The agency also finalized its Transitional Coverage for Emerging Technologies (TCET) pathway this year, which would allow certain devices that have received breakthrough device designation from the US Food and Drug Administration to be automatically covered by CMS. The agency will accept up to five devices per year for the pathway and plans to finalize a national coverage determination for the devices within six months of FDA market authorization.
Meanwhile, CMS's MolDx program released an article in May that allows pathologists to directly order genomic tests. Medicare consultant Bruce Quinn noted that the decision "could speed up access to test results for tumor profiling by several weeks." However, Quinn said that it's possible private payors wouldn't agree with the MolDx stance and would deny tests ordered by pathologists, while pathologists may also be unwilling to deal with the burden of filling out prior authorization forms or other administrative tasks.
While not related to coverage, CMS also faced scrutiny from the US Department of Health and Human Services Office of Inspector General earlier this year related to its test rate-setting process during public health emergencies (PHEs). The OIG found that the agency's lack of communication with laboratory associations and Medicare administrative contractors (MAC), as well as a lack of flexibility in the MAC interim pricing process, led to initial COVID-19 test prices that were too low. This pricing potentially contributed to inadequate test availability early in the pandemic, the OIG noted.
COVID-19 tests were originally priced at $51 because they were crosswalked from a preexisting test for Zika virus that used similar methodology. However, the agency later raised the price to $100 per test to incentivize laboratories to conduct high-throughput COVID-19 testing. The price increase did not account for the fact that laboratories could reduce costs by increasing the amount of time that lapsed between the collection of a specimen and processing of the high-throughput test. As a result, CMS then set the new price for COVID-19 testing at $75 per test with a $25 add-on payment for high-throughput tests completed within two days of specimen collection.

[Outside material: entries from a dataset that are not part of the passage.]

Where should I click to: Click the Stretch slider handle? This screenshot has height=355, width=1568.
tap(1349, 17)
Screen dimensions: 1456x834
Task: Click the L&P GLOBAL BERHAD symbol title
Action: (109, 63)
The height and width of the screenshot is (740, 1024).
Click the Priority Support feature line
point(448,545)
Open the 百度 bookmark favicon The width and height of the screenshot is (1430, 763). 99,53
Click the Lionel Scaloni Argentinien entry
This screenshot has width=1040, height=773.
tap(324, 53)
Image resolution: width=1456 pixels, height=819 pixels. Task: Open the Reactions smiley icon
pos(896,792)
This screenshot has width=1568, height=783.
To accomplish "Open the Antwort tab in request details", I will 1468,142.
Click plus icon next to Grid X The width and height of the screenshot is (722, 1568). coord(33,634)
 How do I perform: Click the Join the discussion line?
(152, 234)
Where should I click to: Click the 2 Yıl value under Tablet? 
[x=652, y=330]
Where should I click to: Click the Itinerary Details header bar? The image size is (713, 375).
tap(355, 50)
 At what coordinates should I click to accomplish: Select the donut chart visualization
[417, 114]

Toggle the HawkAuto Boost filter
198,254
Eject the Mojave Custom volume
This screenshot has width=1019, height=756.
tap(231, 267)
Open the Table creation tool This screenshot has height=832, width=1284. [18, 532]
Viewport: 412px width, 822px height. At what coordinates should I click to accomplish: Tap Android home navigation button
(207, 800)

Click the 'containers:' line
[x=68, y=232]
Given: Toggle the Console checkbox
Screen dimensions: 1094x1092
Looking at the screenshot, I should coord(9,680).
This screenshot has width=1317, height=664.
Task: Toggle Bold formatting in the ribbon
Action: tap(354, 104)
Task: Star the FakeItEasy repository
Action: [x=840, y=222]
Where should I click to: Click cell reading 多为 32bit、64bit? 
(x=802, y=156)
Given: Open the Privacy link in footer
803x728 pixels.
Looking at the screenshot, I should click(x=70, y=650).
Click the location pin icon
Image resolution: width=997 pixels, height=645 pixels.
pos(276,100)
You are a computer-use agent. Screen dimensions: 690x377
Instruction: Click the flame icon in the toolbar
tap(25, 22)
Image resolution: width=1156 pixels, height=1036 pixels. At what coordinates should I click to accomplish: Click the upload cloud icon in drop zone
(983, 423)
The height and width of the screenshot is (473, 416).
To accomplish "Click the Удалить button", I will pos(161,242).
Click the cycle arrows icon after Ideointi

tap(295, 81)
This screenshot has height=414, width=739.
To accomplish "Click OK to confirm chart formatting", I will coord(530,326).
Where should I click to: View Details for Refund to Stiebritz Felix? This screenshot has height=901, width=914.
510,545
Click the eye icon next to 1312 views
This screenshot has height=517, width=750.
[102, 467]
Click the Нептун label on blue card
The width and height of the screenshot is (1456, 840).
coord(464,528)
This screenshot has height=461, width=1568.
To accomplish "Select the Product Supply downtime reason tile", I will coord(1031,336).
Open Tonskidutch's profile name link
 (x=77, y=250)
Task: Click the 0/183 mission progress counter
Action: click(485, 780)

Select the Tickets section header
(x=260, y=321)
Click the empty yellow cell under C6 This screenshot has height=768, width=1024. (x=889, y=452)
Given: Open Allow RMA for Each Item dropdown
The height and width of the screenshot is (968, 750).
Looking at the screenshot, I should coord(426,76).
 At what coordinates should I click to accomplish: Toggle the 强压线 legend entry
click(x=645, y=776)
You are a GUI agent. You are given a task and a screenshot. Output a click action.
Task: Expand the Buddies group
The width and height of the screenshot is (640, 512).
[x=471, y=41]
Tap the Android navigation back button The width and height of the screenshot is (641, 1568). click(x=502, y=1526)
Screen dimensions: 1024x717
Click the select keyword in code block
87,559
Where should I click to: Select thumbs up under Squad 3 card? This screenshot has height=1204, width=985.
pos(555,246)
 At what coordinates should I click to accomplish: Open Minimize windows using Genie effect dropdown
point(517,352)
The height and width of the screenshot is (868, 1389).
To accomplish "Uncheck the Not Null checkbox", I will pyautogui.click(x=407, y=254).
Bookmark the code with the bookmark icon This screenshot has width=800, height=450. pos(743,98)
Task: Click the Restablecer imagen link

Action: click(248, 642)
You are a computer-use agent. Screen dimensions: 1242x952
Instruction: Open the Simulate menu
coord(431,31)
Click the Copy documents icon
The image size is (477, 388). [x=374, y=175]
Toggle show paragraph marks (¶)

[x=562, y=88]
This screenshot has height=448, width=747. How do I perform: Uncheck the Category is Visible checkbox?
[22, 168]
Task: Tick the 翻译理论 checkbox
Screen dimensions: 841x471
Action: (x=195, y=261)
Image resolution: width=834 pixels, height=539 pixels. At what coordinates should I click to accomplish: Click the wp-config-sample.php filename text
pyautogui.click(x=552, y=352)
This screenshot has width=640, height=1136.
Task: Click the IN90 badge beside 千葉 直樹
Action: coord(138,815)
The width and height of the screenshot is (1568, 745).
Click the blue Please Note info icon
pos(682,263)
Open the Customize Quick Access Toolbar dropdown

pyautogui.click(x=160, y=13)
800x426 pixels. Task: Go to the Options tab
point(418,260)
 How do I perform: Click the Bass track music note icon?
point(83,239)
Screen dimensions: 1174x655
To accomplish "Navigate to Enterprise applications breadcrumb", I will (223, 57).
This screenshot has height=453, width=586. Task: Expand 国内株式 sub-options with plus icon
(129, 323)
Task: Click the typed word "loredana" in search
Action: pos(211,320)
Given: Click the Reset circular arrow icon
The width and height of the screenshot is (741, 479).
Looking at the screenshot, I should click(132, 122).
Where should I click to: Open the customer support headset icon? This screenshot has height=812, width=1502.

OIG said in its report that CMS "may have missed opportunities to obtain important information from laboratory associations and the MACs' pricing coordinators" when making decisions about the new test rates that may have improved its response to the pandemic.
OIG also recommended that the agency establish new processes to improve communication among all stakeholders involved in rate setting during a PHE. In addition, it recommended that the agency provide MACs with flexibility to set and adjust payment rates to cover laboratory costs when responding to a PHE.
2025 expectations
2025 will usher in a new presidential administration that will bring changes in CMS leadership and likely shift priorities. Quinn noted that during President Donald Trump's previous tenure, CMS was "willing to try and break down some old barriers that were creaky and didn't really need to be there," and that willingness to adapt may be seen again under the new administration.
Quinn added that he hasn't heard much from Trump's administration about genomics or laboratory medicine, saying that the focus seems to be more on chronic disease.
He also pointed out potential issues with a significant national coverage decision that could come to a head in 2025. NCD 90.2 governs coverage of next-generation sequencing-based tests that are FDA-approved and specifies that "one test per cancer" is covered. This coverage policy is "increasingly in collision with the increasing use of [minimal residual disease]" testing and may be a "rising problem" in 2025.
Quinn said that in his view, "it is time to update the NCD to allow clear coverage" of minimal residual disease testing, which usually involves serial testing.